JUSTIN WASTNAGE / BRUSSELS

CEATS project receives a boost as fifth central European country prepares to swing majority by ratifying agreement

Eurocontrol has drawn up a revised schedule for launching the long-delayed joint upper airspace control unit for central Europe and insists the project can overcome its final political hurdle.

The Central European Air Traffic Services (CEATS) agreement to delegate air traffic control service provision for upper airspace in the region to Eurocontrol was signed by Austria, Croatia, the Czech Republic, Hungary, Italy, Slovakia and Slovenia in 1999 and was originally scheduled to become operational by 2007.

However the programme has been delayed due to the failure of a majority of member states to ratify the agreement. To date, only Austria, the Czech Republic, Hungary and Slovakia have ratified the plan and in 2001 Bosnia-Herzegovina signed the agreement, bringing the total to eight members, requiring five ratifications.

Eurocontrol CEATS director and programme manager Guido Kerkhofs says he expects a fifth ratification by the end of the second quarter, and has drawn up a provisional timetable. "We are working very hard with Bosnia-Herzegovina and Slovenia to progress parliamentary approval in the next couple of months," he says. Eurocontrol expects ratifications from Croatia and Italy by the end of the year.

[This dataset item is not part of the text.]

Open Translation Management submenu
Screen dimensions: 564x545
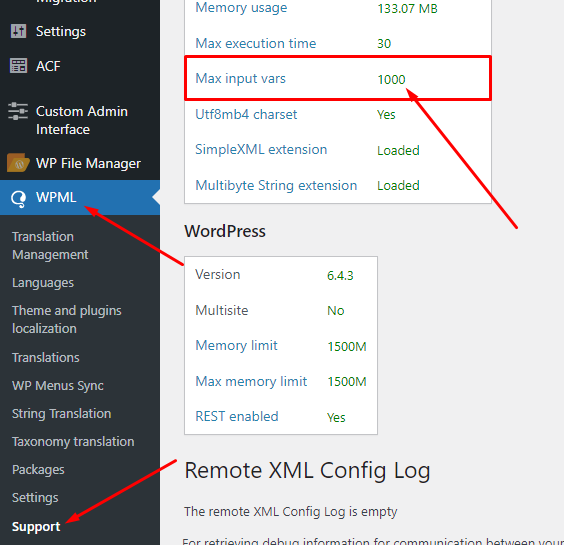50,245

The Eurocontrol air traffic management agency will operate the upper air space control centre on behalf of the eight states, in a similar arrangement to the devolved Maastricht upper airspace control centre in the Netherlands.

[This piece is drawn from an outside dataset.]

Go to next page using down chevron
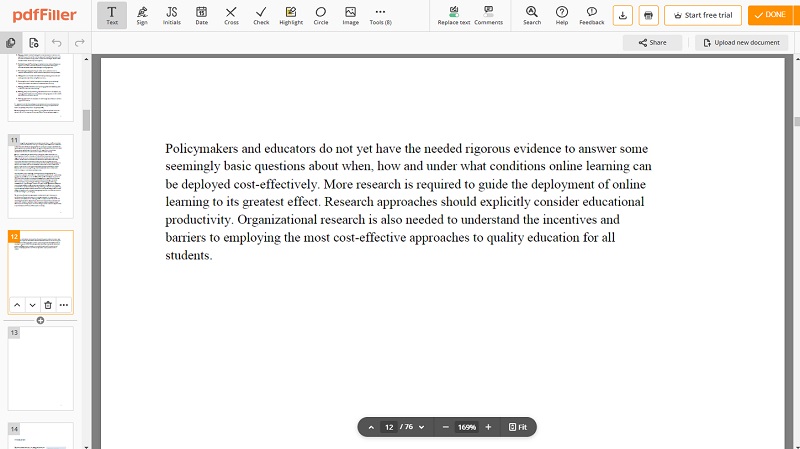 click(x=421, y=427)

The organisation will complete the definition phase for the centre by the end of June and will publish a revised timetable following a critical planning review. "In 2001 we foresaw six years to start operations; obviously now that we are in 2004, the 2007 deadline is no longer feasible," says Kerkhofs. Eurocontrol is to propose a transition period not proscribed in original plans, with the transfer of sector groups phased in gradually during low traffic periods, says Kerkhofs. It could take around three years, he adds.

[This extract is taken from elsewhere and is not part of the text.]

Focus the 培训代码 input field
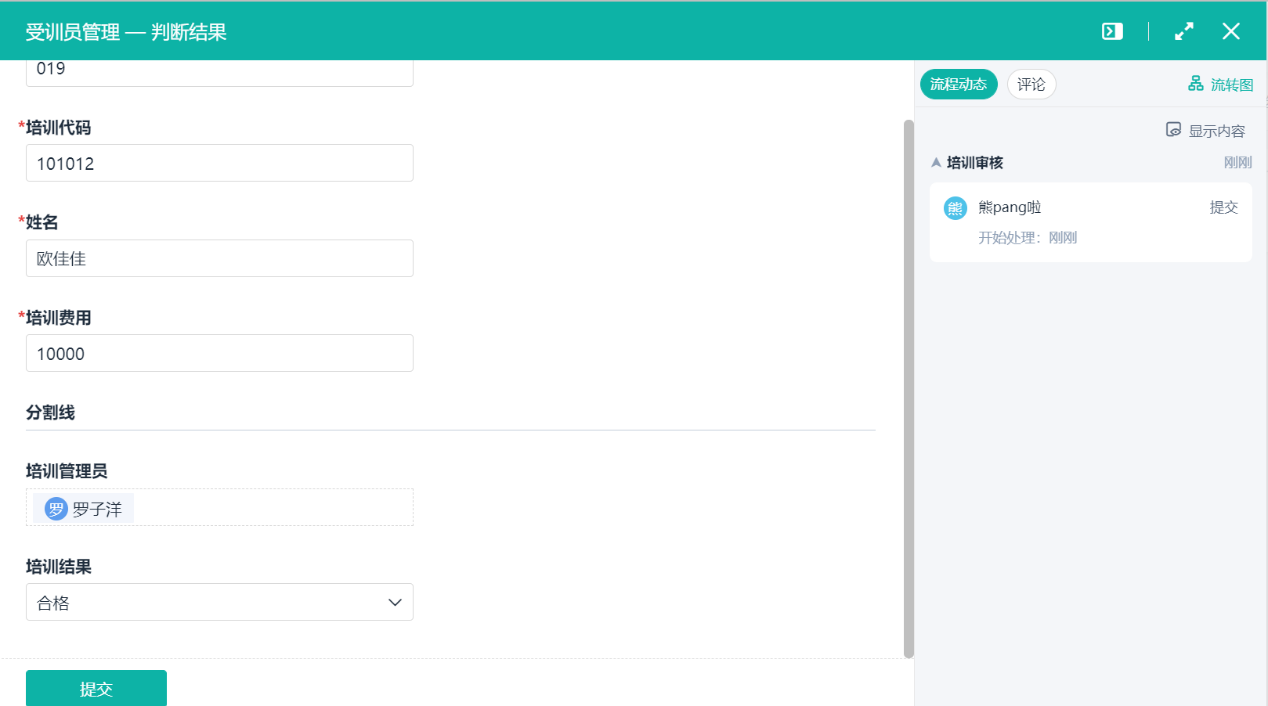Screen dimensions: 1268x706 219,163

Eurocontrol is waiting for CEATS to gain full legal status before issuing invitations to tender for the programme's systems as well as finalising personnel requirements. The CEATS upper area control centre is to be located in Vienna, Austria and construction can only start once the fifth ratification is received, with expected completion by 2007. Eurocontrol will recruit staff from CEATS nations and has held briefings with controllers' organisations in a bid to avert further industrial action after Italian ATC staff threatened to strike (Flight International, 17-23 June 2003).